_Request_
Could you return each of the rows below verbatim, without altering a single character?

_Dataset records_
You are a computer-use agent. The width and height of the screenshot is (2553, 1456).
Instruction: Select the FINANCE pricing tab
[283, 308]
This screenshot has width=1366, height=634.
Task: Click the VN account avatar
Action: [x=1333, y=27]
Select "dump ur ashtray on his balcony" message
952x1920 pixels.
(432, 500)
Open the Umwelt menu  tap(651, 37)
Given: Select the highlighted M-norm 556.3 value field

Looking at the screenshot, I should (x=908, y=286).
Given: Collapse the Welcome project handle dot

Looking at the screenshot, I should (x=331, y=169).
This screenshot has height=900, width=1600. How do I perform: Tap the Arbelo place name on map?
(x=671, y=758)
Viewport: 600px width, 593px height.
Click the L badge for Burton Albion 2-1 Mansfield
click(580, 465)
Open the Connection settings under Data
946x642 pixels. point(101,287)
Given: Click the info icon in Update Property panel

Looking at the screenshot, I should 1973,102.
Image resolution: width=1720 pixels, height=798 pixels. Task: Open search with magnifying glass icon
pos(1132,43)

_Correct response_
You are a computer-use agent. The width and height of the screenshot is (2553, 1456).
Instruction: Select the FINANCE pricing tab
[283, 308]
This screenshot has width=1366, height=634.
Task: Click the VN account avatar
Action: [x=1333, y=27]
Select "dump ur ashtray on his balcony" message
952x1920 pixels.
(432, 500)
Open the Umwelt menu  tap(651, 37)
Given: Select the highlighted M-norm 556.3 value field

Looking at the screenshot, I should (x=908, y=286).
Given: Collapse the Welcome project handle dot

Looking at the screenshot, I should (x=331, y=169).
This screenshot has height=900, width=1600. How do I perform: Tap the Arbelo place name on map?
(x=671, y=758)
Viewport: 600px width, 593px height.
Click the L badge for Burton Albion 2-1 Mansfield
click(580, 465)
Open the Connection settings under Data
946x642 pixels. point(101,287)
Given: Click the info icon in Update Property panel

Looking at the screenshot, I should 1973,102.
Image resolution: width=1720 pixels, height=798 pixels. Task: Open search with magnifying glass icon
pos(1132,43)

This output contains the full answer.